The Pantheon: Buffy the Vampire Slayer (Hush)

The pinnacle of a show can be difficult to nail down, especially for a series that had as many high points as Buffy the Vampire Slayer. I don't want a Pantheon entry to give the impression that "Hush" is the only episode worth watching; there are a ton of other ones that should be considered must-watch for any well-rounded television viewer. But if we're going to judge on a big list of criteria like how well an episode handled drama, wit, emotion, canonical storytelling, and pure entertainment, there's no question in my mind that "Hush" peeks out above the crowd.

"Hush" is the tenth episode of Season 4, and works mostly as a standalone episode, even as it also pushes the season arc forward a good bit in all of fifteen seconds. The setup is all about the characters having trouble communicating with each other, whether it's Anya's complaint that Xander only likes having her around for sex, or Tara's crippling shyness in front of... Well, everyone, but especially Willow. Buffy has a prophetic dream in which terrifying monsters known as "The Gentlemen" come to town. They arrive with the intention of ripping seven hearts out of victims, and are able to go on these periodic rampages by stealing every voice in the town.

This turns the majority episode into an almost silent one, save the score and incidental sounds (like breaking glass).

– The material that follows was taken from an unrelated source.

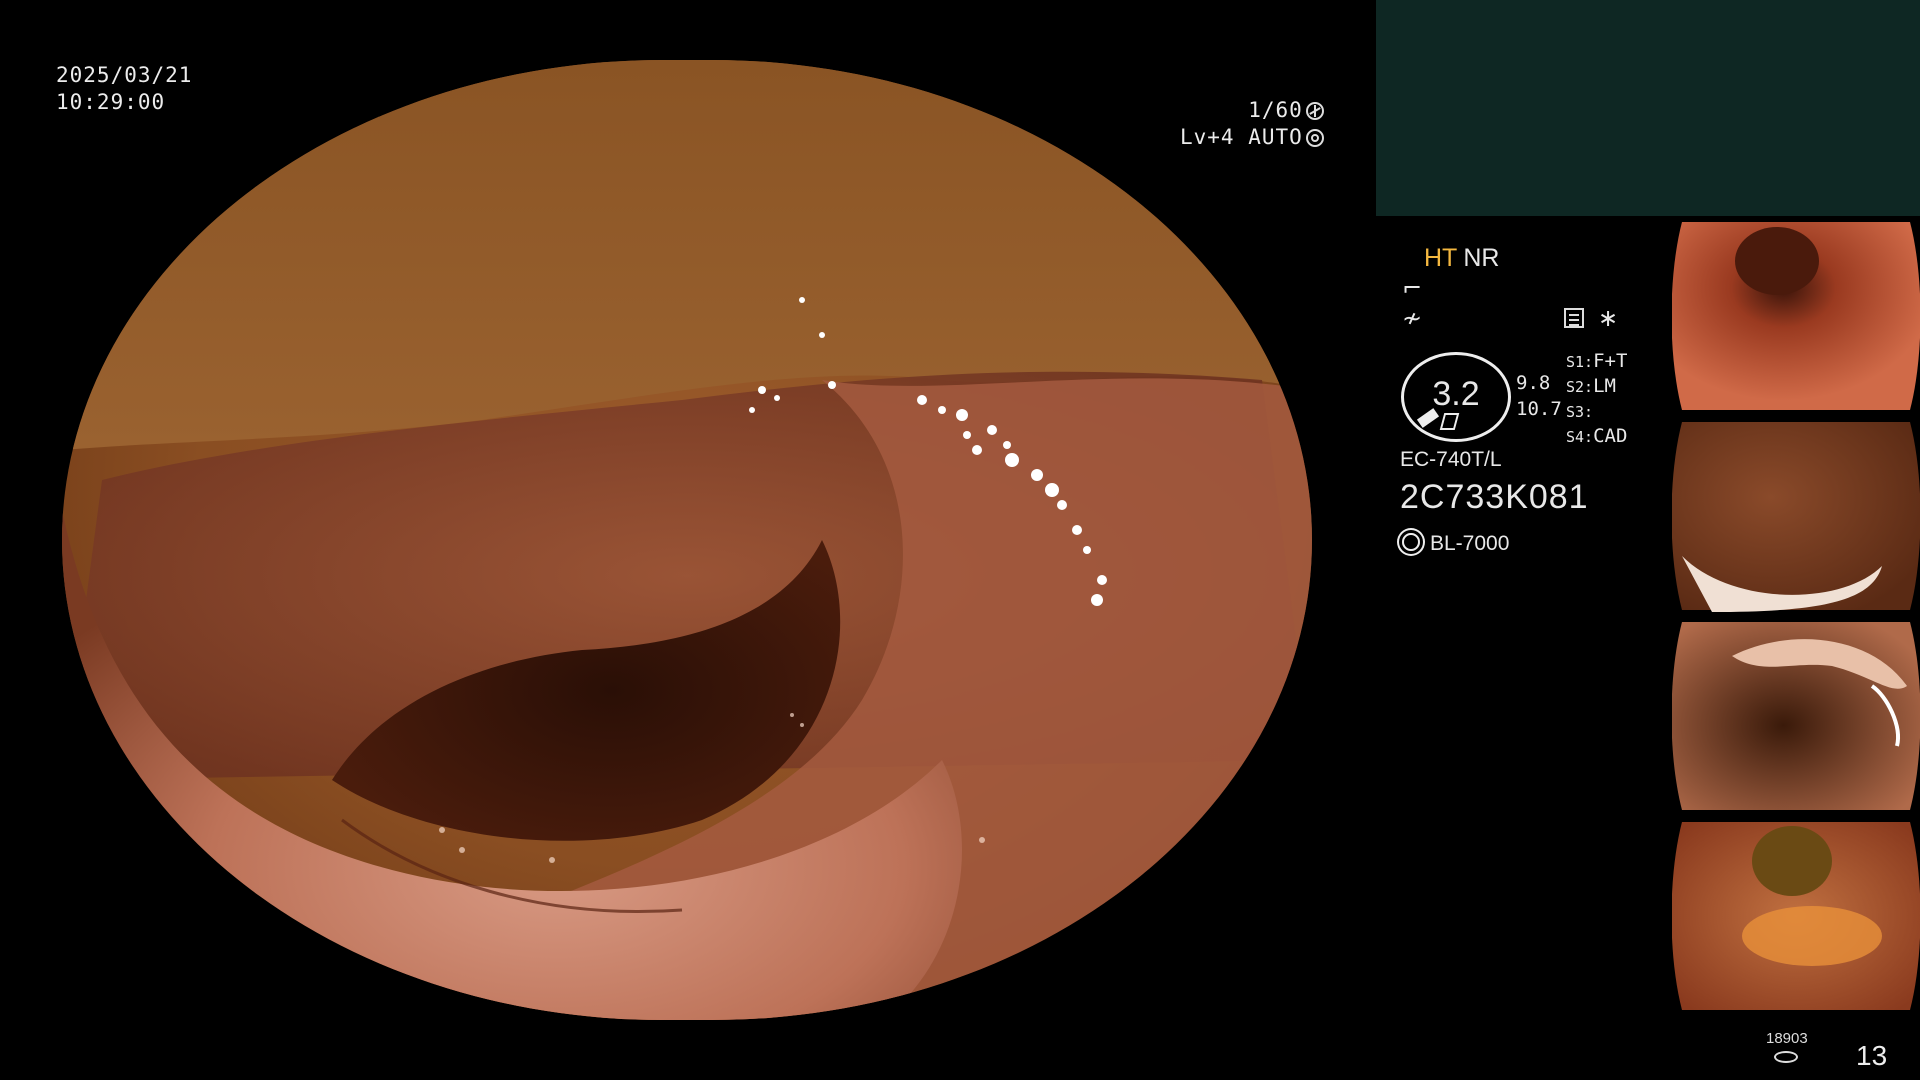  Describe the element at coordinates (1597, 361) in the screenshot. I see `switch-s1: S1:F+T` at that location.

Buffy must find a way to fight the new evil in town without being able to talk it over with anyone, a usual tactic of hers. Unbeknownst to her, Riley (the fledgling crush she can't bring herself to admit) is also trying to root out the Gentlemen with his secret paramilitary group.

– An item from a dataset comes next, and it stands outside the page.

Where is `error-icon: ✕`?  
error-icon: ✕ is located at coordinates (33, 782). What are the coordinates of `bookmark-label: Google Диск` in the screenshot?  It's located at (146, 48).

There are terrifying scenes of the Gentlemen reaping their gory treasure, and of them and their minions pursuing people who are soundlessly shrieking in desperation. But there are also hilarious scenes, including one of Giles giving a music-backed overhead presentation to the group about how Buffy will have to go about defeating the monsters.

Despite the brilliance of a lot of Buffy episodes, "Hush" is the only one ever to receive an Emmy nomination (for writing), and it richly deserves it. By the end, the monsters are defeated, the voices are back, and all of the characters have learned that endless talking is not always the best way to get their feelings across. So enough chatter. Go watch it.